Metadata-Version: 2.1
Name: text_chunker
Version: 0.2.1
Summary: A Python class that takes in long text as input and divides it into shorter chunks no longer than a specified length.
Project-URL: Homepage, https://github.com/rpawk/text_chunker
Project-URL: Bug Tracker, https://github.com/rpawk/text_chunker/issues
Author-email: rpawk <rpawizardk@gmail.com>
License-File: LICENSE
Classifier: License :: OSI Approved :: MIT License
Classifier: Operating System :: OS Independent
Classifier: Programming Language :: Python :: 3
Requires-Python: >=3.5
Description-Content-Type: text/markdown

# TextChunker

TextChunker is a Python class that takes in long text as input and divides it into shorter chunks no longer than a specified length. The purpose of this project is to provide a simple and useful tool for data processing tasks such as natural language processing and information extraction.

## Install
``` sh
pip intsll text_chunker
```

## Usage

You can use the `TextChunker` class in your Python code as follows:

``` python
from text_chunker import TextChunker

# Create a new TextChunker object with a maximum chunk length of 50 characters
chunker = TextChunker(maxlen=1000)

# Chunk a long text string into smaller chunks
text = "This is a long text string..."
for chunk in chunker.chunk(text):
    print(chunk)
```

The `chunk` method attempts to split paragraphs first while keeping chunk length below `maxlen`. If a paragraph is longer than `maxlen`, the method attempts to split the paragraph into sentences. If a sentence is longer than `maxlen`, it is split into smaller chunks no longer than `maxlen`.
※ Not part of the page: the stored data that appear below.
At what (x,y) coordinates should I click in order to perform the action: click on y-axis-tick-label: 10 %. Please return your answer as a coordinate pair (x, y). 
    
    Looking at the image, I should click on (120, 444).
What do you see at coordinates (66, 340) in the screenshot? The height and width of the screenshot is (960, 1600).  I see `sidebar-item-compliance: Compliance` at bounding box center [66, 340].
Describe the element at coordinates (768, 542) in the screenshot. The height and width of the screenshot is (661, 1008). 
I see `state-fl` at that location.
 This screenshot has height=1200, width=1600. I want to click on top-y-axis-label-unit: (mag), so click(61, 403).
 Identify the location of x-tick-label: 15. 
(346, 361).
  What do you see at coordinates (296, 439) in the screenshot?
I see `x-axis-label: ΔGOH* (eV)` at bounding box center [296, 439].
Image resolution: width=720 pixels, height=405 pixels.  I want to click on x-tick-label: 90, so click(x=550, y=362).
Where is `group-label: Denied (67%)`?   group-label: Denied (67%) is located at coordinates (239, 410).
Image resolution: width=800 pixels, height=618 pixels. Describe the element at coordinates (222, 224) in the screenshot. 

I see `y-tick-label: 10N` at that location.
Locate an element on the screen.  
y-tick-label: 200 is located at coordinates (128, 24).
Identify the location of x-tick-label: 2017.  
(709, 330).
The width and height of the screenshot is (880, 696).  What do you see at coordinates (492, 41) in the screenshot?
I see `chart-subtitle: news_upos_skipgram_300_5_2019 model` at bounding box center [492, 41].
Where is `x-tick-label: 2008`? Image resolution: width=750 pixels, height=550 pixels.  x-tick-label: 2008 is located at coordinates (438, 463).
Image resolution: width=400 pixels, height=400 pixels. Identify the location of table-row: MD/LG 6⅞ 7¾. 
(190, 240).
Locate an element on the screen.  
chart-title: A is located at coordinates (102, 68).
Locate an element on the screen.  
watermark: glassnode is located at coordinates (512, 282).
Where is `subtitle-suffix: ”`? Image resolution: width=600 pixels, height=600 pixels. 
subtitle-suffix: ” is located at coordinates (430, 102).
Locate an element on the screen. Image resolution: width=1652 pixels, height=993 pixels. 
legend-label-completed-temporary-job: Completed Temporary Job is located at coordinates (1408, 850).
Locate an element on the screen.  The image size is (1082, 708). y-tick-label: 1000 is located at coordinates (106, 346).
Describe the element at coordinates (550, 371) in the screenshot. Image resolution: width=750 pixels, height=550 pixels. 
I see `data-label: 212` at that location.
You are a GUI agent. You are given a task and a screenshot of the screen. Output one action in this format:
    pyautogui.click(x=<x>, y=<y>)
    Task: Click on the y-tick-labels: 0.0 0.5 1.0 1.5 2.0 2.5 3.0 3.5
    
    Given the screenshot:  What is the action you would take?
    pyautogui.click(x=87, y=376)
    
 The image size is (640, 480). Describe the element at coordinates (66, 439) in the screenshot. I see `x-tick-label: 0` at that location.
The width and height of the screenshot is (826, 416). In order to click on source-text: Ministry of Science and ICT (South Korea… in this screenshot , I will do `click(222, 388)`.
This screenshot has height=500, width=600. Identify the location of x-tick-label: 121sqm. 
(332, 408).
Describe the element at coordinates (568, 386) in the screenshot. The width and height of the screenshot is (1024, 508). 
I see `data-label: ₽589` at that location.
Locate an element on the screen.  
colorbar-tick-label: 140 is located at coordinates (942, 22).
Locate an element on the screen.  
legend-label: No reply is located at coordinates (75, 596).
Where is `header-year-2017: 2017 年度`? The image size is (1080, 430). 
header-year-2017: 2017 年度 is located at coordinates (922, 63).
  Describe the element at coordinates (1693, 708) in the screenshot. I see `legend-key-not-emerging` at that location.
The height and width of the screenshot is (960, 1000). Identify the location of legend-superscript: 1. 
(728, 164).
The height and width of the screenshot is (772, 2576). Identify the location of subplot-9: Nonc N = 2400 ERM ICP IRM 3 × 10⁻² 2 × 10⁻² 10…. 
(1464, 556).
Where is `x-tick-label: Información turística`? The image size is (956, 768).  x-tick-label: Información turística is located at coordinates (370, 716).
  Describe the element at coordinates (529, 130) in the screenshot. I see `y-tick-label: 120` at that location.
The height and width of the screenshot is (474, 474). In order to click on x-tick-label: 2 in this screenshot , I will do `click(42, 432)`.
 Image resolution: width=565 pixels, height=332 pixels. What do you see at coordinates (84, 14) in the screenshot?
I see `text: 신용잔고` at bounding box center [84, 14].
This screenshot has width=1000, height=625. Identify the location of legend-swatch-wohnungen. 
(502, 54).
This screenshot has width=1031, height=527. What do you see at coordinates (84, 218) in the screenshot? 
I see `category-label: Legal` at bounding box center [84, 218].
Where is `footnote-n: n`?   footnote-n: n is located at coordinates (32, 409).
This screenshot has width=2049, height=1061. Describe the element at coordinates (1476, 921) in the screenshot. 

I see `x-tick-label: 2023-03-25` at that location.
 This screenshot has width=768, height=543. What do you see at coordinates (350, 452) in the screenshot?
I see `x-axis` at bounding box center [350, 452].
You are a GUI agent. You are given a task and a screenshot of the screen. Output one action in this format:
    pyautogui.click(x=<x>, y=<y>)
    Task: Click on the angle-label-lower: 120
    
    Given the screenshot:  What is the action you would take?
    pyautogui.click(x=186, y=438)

There are also functions called `paragraphs` and `sentences` that divide the text into paragraphs and sentences, respectively.

```
from text_chunker import paragraphs

for p in paragraphs(text):
    print(p)
```
```
from text_chunker import sentences

for s in sentences(text):
    print(s)
```

The `sentences` function utilizes a tokenizer from the [`nltk`](https://pypi.org/project/nltk/) library.


## License

This project is distributed under the MIT license. See the LICENSE file for details.